Mais cette légitime quête de justice ne va pas sans difficultés, dans une Gambie, certes nouvelle, mais où des employés acquis à l’ancien régime restent encore en poste aussi bien dans l’administration que dans le secteur judiciaire. « Le seul cas des difficultés que pose le procès des ex-agents de renseignements qui seraient impliqués dans la mort de l’opposant Solo Sandeng montre à suffisance l’état du système judiciaire actuel du pays, poursuit Maxime Domegni. Les six juges (dont quatre Nigérians) de la Haute Cour de justice sont les mêmes qui répondaient au doigt et à l’œil de Yahya Jammeh. Ils ont été maintenus en dépit de l’opposition véhémente du barreau ».
Fatoumatta Jawara, une ancienne opposante sortie des geôles de Jammeh, après l’entrée en fonction d’Adama Barrow, prône l’abrogation des mauvaises lois héritées de l’ancien régime, mais récuse toute forme de vengeance. « Je pense vraiment que si on veut se venger, on va faire reculer le pays. Mais on ne les laissera pas introduire des lois qui ramèneront ce pays en arrière, on les en empêchera », prévient cette femme élue députée au lendemain de sa libération.

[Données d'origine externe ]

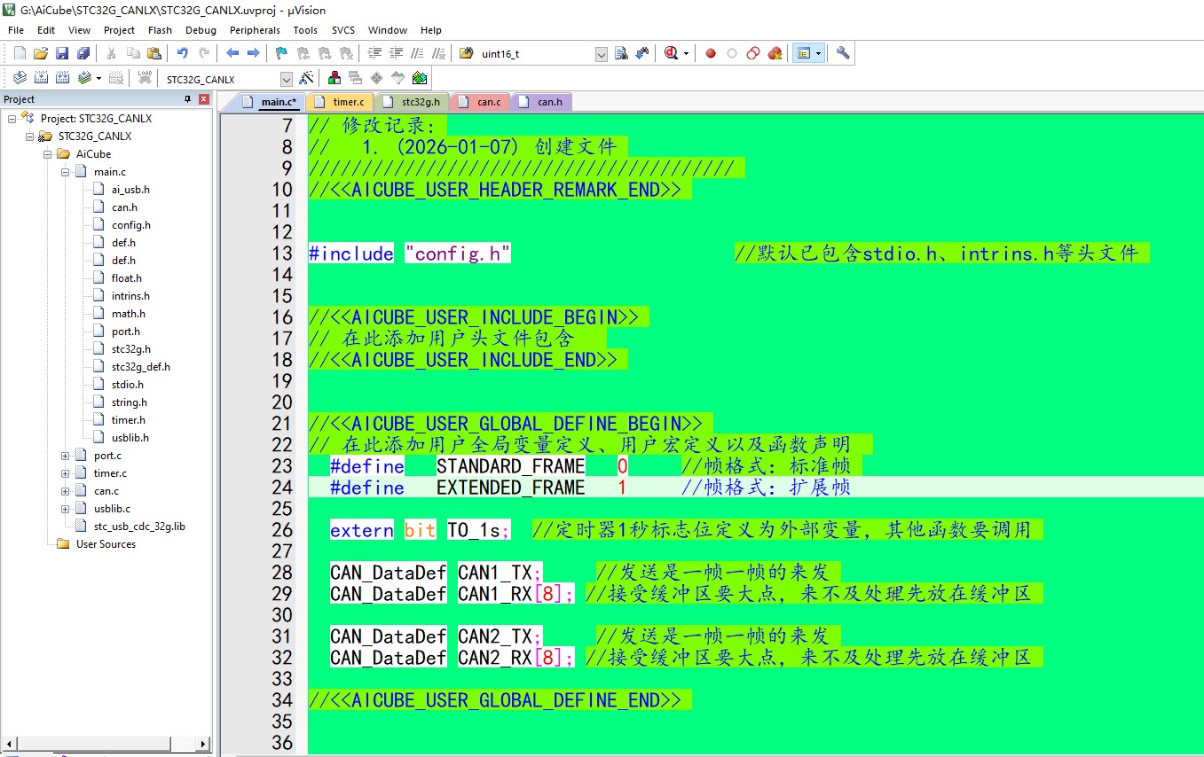The height and width of the screenshot is (757, 1204).
Task: Toggle insert/remove breakpoint red dot
Action: point(711,53)
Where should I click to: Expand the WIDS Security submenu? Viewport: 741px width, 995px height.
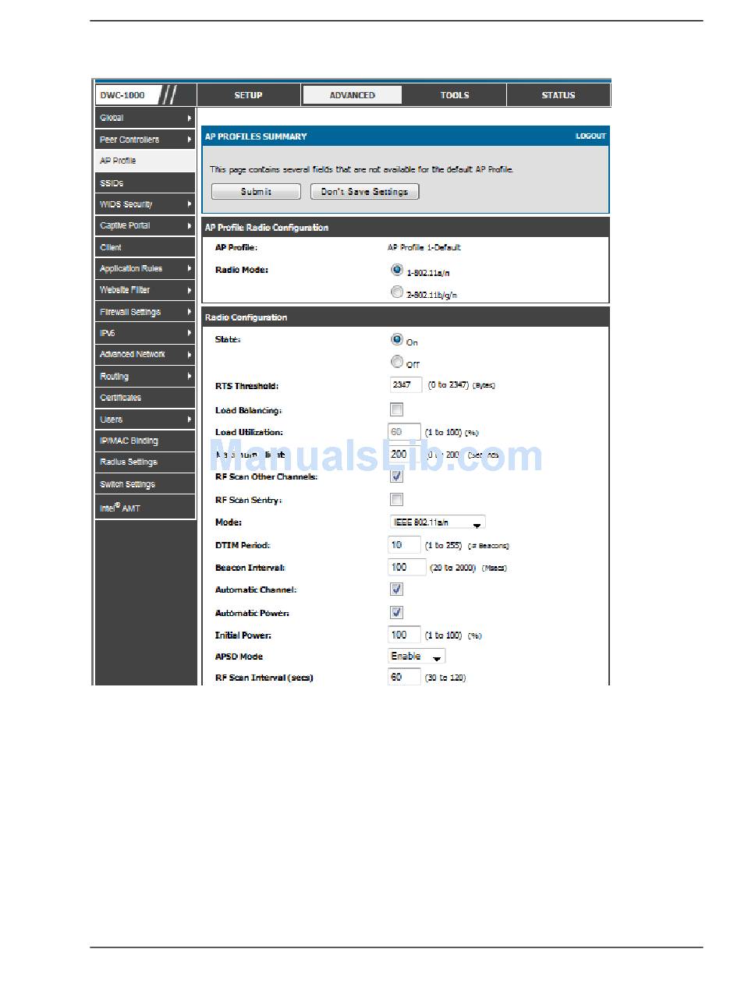coord(145,204)
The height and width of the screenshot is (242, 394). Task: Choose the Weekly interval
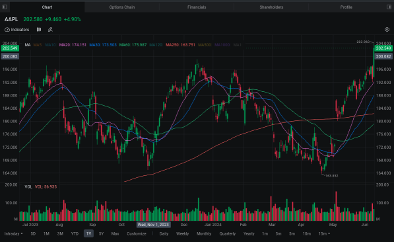coord(182,233)
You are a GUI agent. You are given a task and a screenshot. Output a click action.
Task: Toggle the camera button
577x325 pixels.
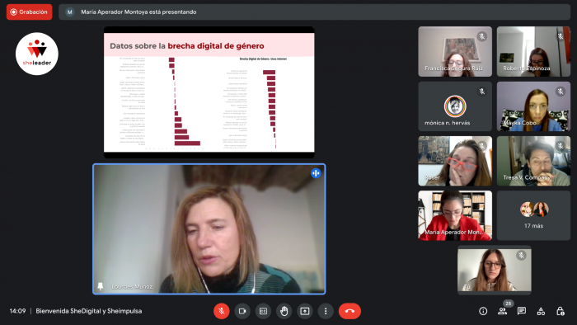point(242,311)
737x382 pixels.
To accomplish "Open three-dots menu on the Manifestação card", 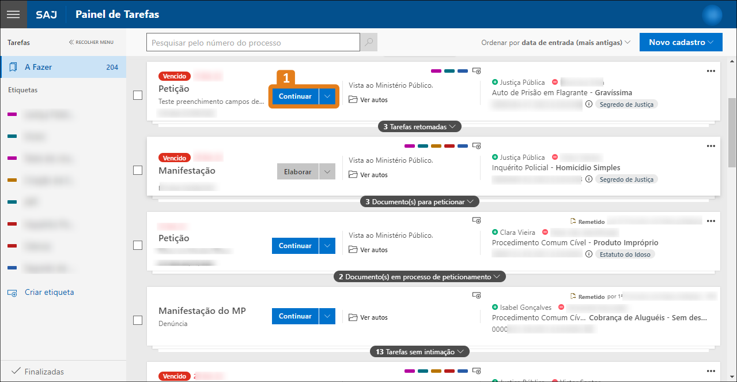I will [x=710, y=146].
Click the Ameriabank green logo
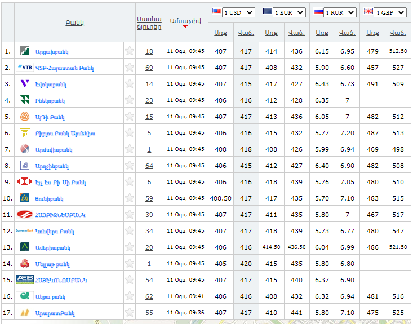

Ce pragmatisme adopté à Banjul ne semble partagé à Bamako. En effet, ceux qui s’attendaient à un gouvernement de large ouverture, après la Conférence d’entente nationale tenue fin mars-début avril, sont déçus. La nouvelle équipe ministérielle, dont la composition a été rendue publique le 11 avril, ne comprend pas de représentants des groupes armés signataires, avec le gouvernement, de « l’Accord d’Alger pour la paix et la réconciliation au Mali. Cet accord signé en mai - juin 2015 et est censé ramener la paix dans le Nord du pays. Mais, deux ans après, la mise en ouvre de l’accord se heurte toujours à la suspicion et au manque de confiance entre les mouvements progouvernementaux regroupés au sein de la « Plateforme » et la Coordination des mouvements de l’Awazad (CMA), une coalition de groupes rebelles à dominante touareg . « Après la Conférence d'entente nationale, on s'attendait à un gouvernement qui allait être résolument engagé pour faire face aux défis. Le président a dit que tout le monde était dans le train, mais ce qu'on constate est que la CMA et la Plateforme sont descendues à la plus prochaine gare qu'elles ont trouvée », réagit le chef de file de l’opposition malienne, Soumaila Cissé, interrogé par Studio Tamani, notre partenaire de la Fondation Hirondelle à Bamako. Pour Soumaila Cissé, l’absence de représentants de ces groupes armés dans la nouvelle équipe ministérielle « est manifestement un échec » et prouve que le nouveau gouvernement n’a qu’un mandat de campagne pour les élections de 2018.
De l’autre côté de l’Afrique, JusticeInfo a scruté la situation en Tanzanie, qui, naguère, faisait figure de havre de paix et de stabilité, aux portes de voisins en perpétuelles turbulences. Selon les activistes locaux, le constat qui s’impose aujourd’hui, un an après l’élection du président John Magufuli, est celui d’un dirigeant de plus en plus autocratique. Attaques contre les médias, enlèvements de musiciens ou d’hommes politiques, le nouveau régime paraîtrait déterminé à faire taire, à tout prix, toute critique. Le droit d’opinion et d’expression est de plus en plus en danger en Tanzanie, affirment ces activistes.